- [YOUR OBJECTIVE]: Could you restate every line of the data word for word?

◇ ◇ ◇

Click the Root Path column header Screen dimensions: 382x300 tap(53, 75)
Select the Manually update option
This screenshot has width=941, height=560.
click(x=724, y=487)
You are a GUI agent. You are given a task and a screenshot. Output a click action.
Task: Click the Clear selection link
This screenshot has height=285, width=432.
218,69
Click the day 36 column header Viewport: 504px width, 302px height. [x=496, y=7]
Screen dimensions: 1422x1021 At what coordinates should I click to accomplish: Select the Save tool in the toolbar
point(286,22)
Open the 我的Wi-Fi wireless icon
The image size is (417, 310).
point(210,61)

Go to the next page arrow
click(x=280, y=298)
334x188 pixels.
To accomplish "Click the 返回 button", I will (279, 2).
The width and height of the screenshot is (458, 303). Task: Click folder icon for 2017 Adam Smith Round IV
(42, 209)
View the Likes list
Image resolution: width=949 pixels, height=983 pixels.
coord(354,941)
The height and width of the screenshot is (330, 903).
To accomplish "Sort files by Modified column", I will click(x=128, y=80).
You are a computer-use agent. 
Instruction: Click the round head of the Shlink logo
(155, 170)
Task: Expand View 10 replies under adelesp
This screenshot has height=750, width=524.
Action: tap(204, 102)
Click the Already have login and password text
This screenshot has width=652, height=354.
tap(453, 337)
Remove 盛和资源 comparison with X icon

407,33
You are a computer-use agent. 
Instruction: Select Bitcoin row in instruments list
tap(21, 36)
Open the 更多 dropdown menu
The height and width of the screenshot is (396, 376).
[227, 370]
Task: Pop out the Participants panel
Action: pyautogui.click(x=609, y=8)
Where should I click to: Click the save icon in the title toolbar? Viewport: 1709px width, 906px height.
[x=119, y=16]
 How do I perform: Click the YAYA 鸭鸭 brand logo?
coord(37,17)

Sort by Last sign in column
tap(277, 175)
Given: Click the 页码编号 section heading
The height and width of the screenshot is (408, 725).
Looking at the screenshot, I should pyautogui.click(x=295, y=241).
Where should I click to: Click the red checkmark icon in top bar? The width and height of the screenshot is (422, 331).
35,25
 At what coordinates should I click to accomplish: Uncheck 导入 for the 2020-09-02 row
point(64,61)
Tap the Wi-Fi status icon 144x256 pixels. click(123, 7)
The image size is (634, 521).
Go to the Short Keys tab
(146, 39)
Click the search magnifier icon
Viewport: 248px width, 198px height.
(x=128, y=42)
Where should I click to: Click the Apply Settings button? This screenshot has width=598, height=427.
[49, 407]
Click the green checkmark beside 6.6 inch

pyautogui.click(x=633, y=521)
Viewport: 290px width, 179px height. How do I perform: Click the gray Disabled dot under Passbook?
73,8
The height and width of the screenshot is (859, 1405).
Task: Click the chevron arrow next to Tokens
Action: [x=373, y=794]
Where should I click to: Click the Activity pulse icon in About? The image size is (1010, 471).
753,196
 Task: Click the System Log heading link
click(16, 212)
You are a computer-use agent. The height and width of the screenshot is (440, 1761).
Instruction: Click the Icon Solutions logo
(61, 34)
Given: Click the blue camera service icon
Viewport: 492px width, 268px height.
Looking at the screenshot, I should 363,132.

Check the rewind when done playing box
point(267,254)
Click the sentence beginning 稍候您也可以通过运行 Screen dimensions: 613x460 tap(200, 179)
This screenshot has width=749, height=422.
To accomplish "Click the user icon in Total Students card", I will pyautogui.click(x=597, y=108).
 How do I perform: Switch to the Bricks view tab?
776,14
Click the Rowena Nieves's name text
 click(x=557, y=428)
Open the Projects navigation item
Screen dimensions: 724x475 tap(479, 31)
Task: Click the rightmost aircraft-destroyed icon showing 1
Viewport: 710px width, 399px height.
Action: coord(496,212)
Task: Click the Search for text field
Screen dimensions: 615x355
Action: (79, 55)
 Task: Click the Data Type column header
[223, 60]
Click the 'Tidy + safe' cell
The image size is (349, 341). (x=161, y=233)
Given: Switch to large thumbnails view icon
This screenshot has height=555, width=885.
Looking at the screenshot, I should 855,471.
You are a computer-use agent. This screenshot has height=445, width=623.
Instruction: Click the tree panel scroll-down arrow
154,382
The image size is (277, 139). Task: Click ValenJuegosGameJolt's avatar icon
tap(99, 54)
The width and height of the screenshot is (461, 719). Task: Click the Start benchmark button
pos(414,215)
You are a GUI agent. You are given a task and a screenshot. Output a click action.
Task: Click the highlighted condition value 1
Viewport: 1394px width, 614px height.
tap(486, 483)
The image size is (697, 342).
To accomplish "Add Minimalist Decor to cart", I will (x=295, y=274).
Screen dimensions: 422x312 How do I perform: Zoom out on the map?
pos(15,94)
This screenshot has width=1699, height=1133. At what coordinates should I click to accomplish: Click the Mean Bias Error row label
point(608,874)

◇ ◇ ◇

- [ANSWER]:
Click the Root Path column header Screen dimensions: 382x300 tap(53, 75)
Select the Manually update option
This screenshot has width=941, height=560.
click(x=724, y=487)
You are a GUI agent. You are given a task and a screenshot. Output a click action.
Task: Click the Clear selection link
This screenshot has height=285, width=432.
218,69
Click the day 36 column header Viewport: 504px width, 302px height. [x=496, y=7]
Screen dimensions: 1422x1021 At what coordinates should I click to accomplish: Select the Save tool in the toolbar
point(286,22)
Open the 我的Wi-Fi wireless icon
The image size is (417, 310).
point(210,61)

Go to the next page arrow
click(x=280, y=298)
334x188 pixels.
To accomplish "Click the 返回 button", I will (279, 2).
The width and height of the screenshot is (458, 303). Task: Click folder icon for 2017 Adam Smith Round IV
(42, 209)
View the Likes list
Image resolution: width=949 pixels, height=983 pixels.
coord(354,941)
The height and width of the screenshot is (330, 903).
To accomplish "Sort files by Modified column", I will click(x=128, y=80).
You are a computer-use agent. 
Instruction: Click the round head of the Shlink logo
(155, 170)
Task: Expand View 10 replies under adelesp
This screenshot has height=750, width=524.
Action: tap(204, 102)
Click the Already have login and password text
This screenshot has width=652, height=354.
tap(453, 337)
Remove 盛和资源 comparison with X icon

407,33
You are a computer-use agent. 
Instruction: Select Bitcoin row in instruments list
tap(21, 36)
Open the 更多 dropdown menu
The height and width of the screenshot is (396, 376).
[227, 370]
Task: Pop out the Participants panel
Action: pyautogui.click(x=609, y=8)
Where should I click to: Click the save icon in the title toolbar? Viewport: 1709px width, 906px height.
[x=119, y=16]
 How do I perform: Click the YAYA 鸭鸭 brand logo?
coord(37,17)

Sort by Last sign in column
tap(277, 175)
Given: Click the 页码编号 section heading
The height and width of the screenshot is (408, 725).
Looking at the screenshot, I should pyautogui.click(x=295, y=241).
Where should I click to: Click the red checkmark icon in top bar? The width and height of the screenshot is (422, 331).
35,25
 At what coordinates should I click to accomplish: Uncheck 导入 for the 2020-09-02 row
point(64,61)
Tap the Wi-Fi status icon 144x256 pixels. click(123, 7)
The image size is (634, 521).
Go to the Short Keys tab
(146, 39)
Click the search magnifier icon
Viewport: 248px width, 198px height.
(x=128, y=42)
Where should I click to: Click the Apply Settings button? This screenshot has width=598, height=427.
[49, 407]
Click the green checkmark beside 6.6 inch

pyautogui.click(x=633, y=521)
Viewport: 290px width, 179px height. How do I perform: Click the gray Disabled dot under Passbook?
73,8
The height and width of the screenshot is (859, 1405).
Task: Click the chevron arrow next to Tokens
Action: [x=373, y=794]
Where should I click to: Click the Activity pulse icon in About? The image size is (1010, 471).
753,196
 Task: Click the System Log heading link
click(16, 212)
You are a computer-use agent. The height and width of the screenshot is (440, 1761).
Instruction: Click the Icon Solutions logo
(61, 34)
Given: Click the blue camera service icon
Viewport: 492px width, 268px height.
Looking at the screenshot, I should 363,132.

Check the rewind when done playing box
point(267,254)
Click the sentence beginning 稍候您也可以通过运行 Screen dimensions: 613x460 tap(200, 179)
This screenshot has width=749, height=422.
To accomplish "Click the user icon in Total Students card", I will pyautogui.click(x=597, y=108).
 How do I perform: Switch to the Bricks view tab?
776,14
Click the Rowena Nieves's name text
 click(x=557, y=428)
Open the Projects navigation item
Screen dimensions: 724x475 tap(479, 31)
Task: Click the rightmost aircraft-destroyed icon showing 1
Viewport: 710px width, 399px height.
Action: coord(496,212)
Task: Click the Search for text field
Screen dimensions: 615x355
Action: (79, 55)
 Task: Click the Data Type column header
[223, 60]
Click the 'Tidy + safe' cell
The image size is (349, 341). (x=161, y=233)
Given: Switch to large thumbnails view icon
This screenshot has height=555, width=885.
Looking at the screenshot, I should 855,471.
You are a computer-use agent. This screenshot has height=445, width=623.
Instruction: Click the tree panel scroll-down arrow
154,382
The image size is (277, 139). Task: Click ValenJuegosGameJolt's avatar icon
tap(99, 54)
The width and height of the screenshot is (461, 719). Task: Click the Start benchmark button
pos(414,215)
You are a GUI agent. You are given a task and a screenshot. Output a click action.
Task: Click the highlighted condition value 1
Viewport: 1394px width, 614px height.
tap(486, 483)
The image size is (697, 342).
To accomplish "Add Minimalist Decor to cart", I will (x=295, y=274).
Screen dimensions: 422x312 How do I perform: Zoom out on the map?
pos(15,94)
This screenshot has width=1699, height=1133. At what coordinates should I click to accomplish: Click the Mean Bias Error row label
point(608,874)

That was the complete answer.